The Evolution of Fraud

By Sara Wilbur, executive vice president at M&T Bank January 30, 2024

Sara Wilbur

As an experienced Financial Crimes leader, over the past decade, I’ve seen the evolution of fraud capitalize on leading edge technology, while the public and private sector are often challenged by red tape to operationalize these same technologies being used against us.

We are already seeing Generative AI being used at scale to proliferate fraud scams; however, the target is not necessarily just banks, FIs, and corporations. Instead, this billion-dollar industry is targeting your family, your boss, your friend, you.

The Anti-Fraud industry has invested countless time, resources, and technology in detecting if a transaction is being made by a customer or possibly a threat actor posing as a customer. Because of the success of this technology, fraudsters quickly realized it is easier to socially engineer the customer to make the payment him/herself, versus attempting to “hack” into a profile. Surely, if the customer is the one making the payment directly, the Bank’s technology wouldn’t flag this as suspicious, right?

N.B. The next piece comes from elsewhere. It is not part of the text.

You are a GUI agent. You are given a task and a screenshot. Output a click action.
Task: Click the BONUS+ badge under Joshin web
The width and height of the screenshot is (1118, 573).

Although somewhat true, even when a payment is questioned, time and time again customers (scam victims), validate the payment was done by them. They are often on the other side of a fear driven situation in which this payment will perhaps provide medical assistance to their injured grandson, pay their back taxes, or provide transportation costs to their online love interest finally coming “home” to meet.

As much as the Nigerian Prince emails have somewhat sunsetted, the new threat now is building trust to ensure payment is made. Historically, this was simply done via email or messaging apps, at times taking months to substantiate the trust in a relationship before any solicitation of payment was even introduced. While this still reigns true, this was done with minimal visuals of who was on the other side of the keyboard. Now part of the “scam package” is to FaceTime the victims regularly to build trust, and sometimes speed up the process. AI is often used during FaceTiming in order for the suspect to match the image he/she made on the dating profile. In other cases, the FaceTimer is a model hired specifically to reach out to victims on demand when there is doubt of legitimacy.

In the past, when attempting to explain to a victim he/she is being defrauded the question was often asked, “But have you ever met this person?” At which point, the victim solemnly realizes this life may not be real. Now, when attempting to stop a scam victim, banks are often competing against the fraudster “FaceTiming” three times a day, building trust. A recent FinCEN alert substantiates this, bringing to light the continuous scam of “Pig Butchering,” highlighting this very issue and enormous scale, costing American victims billions of dollars in loss.

Although this sounds obvious, imagine your mother/grandmother gets a FaceTime from you, showing your face and using your voice stating you have been arrested and need $1,000 ASAP for bail. Even if this is highly unlikely behavior, it’s your face and your voice asking for help. The trust now shifts from doubt to fear, and payment needs to be rendered immediately. I caution how much of your face and voice is on social media. Consider who may be targeted using your likeness for payment. This is the new Nigerian Prince, and the reality is you can be next.

If you receive a similar scare, call back the requestor immediately and confirm the scenario. Share with your more vulnerable relatives what the new “Face” of fraud can look like.

Humans continue to be the weakest link when it comes to fraud scams, and trends. No matter how much Artificial Intelligence, Machine Learning, or Quantum computing exists, time and time again, frauds are successful due to the abuse of trust, and humans bypassing technological defenses.

Sara Wilbur is the executive vice president at M&T Bank and serves on the board of the M&T Bank Center for Women and Business at Quinnipiac. With a remarkable track record spanning over two decades, Wilbur brings extensive expertise in financial crimes, coupled with a wealth of experience in management, retail, operations, risk management, fraud detection, and anti-money laundering strategies. Sara’s insights and leadership make a significant impact in the industry and advance the field of banking and finance.